At the Harmony Silver Awards, Rishi Majumder found himself besotted by Ayesha Chelekkodan, a woman who passed Kerela’s version of the SSC examination at a mind-boggling 84 years of age
Photographer: Rana Chakraborty
Ek Din Mit Jayega Maati Ke Mol, Jag Mein Reh Jayenge Pyaare Tere Bol. Dooje Ke Honthon Ko Dekar Apne Geet, Ek Nishaani Chor Phir Duniya Se Dol.
84 year old Ayesha Chelekkodan leans forward to catch Nitin Mukesh’s live performance of this ’70s classic originally rendered by his father. Pulling back the head scarf her over-attentiveness had caused to slide, she squints observing her fellow audience. With activist, alternating socialite, alternating politician, alternating industrialist, the guest seating at the Harmony Silver Awards undulates as would the result of a Google Earth scan for India’s socially relevant. Unlike other awardees present for their contributions to mankind, Chelekkodan, an impoverished village woman with six great grand children, has been zoomed in on and broadcast for a purely personal pursuit. Having enrolled in the Kerala Government’s literacy drive when she was 66, Chelekkodan has this year passed her Class X school-leaving examinations, garnishing this qualification with a computers diploma as well.

---------------

### APPLY WHAT YOU READ:
1. In the Ayesha Chelekkodan profile, how old was she when she enrolled in the Kerala Government's literacy drive?
2. List every kind of guest the Ayesha Chelekkodan profile names in the seating at the Harmony Silver Awards.

### EXERCISE DATA:
---------------

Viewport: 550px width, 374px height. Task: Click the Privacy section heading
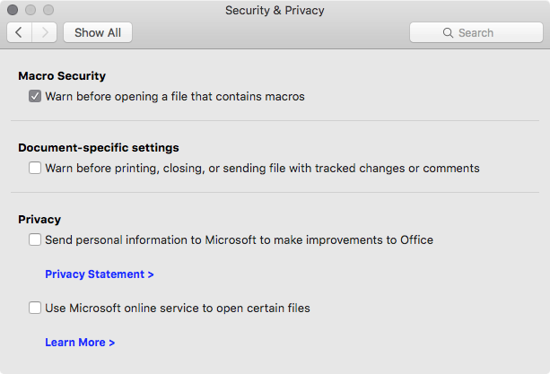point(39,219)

---------------

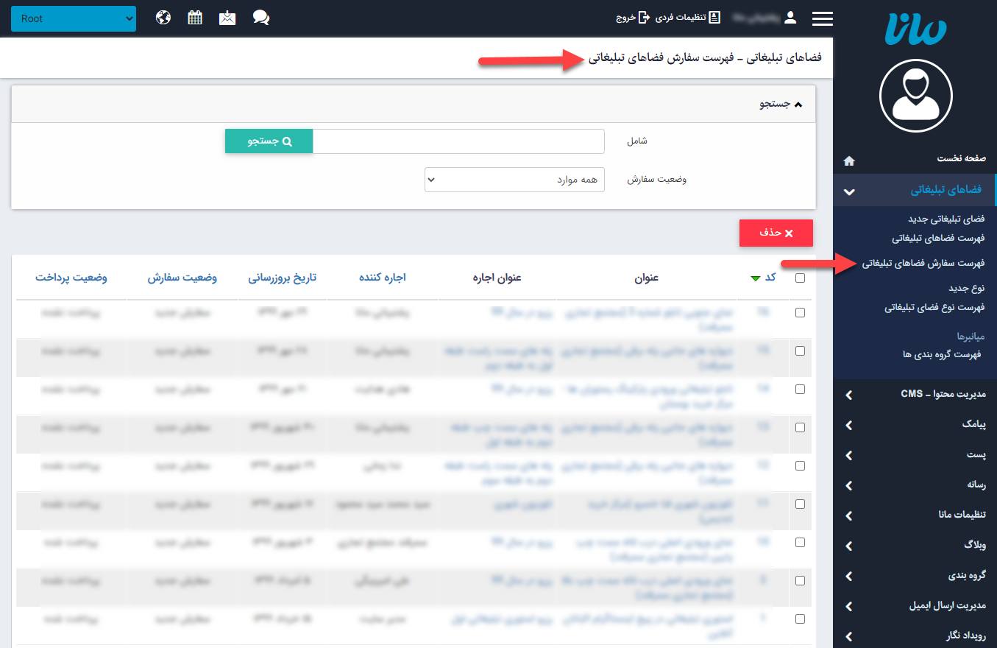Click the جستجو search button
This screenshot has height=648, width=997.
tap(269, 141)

---------------

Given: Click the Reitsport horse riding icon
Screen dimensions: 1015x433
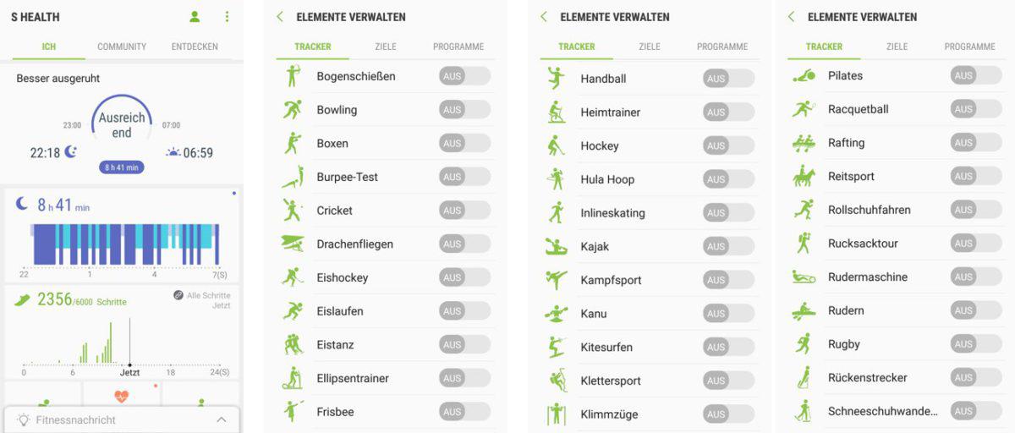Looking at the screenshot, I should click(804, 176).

---------------

### ANSWERS TO THE EXERCISES:
1. 66

2. activist, socialite, politician, industrialist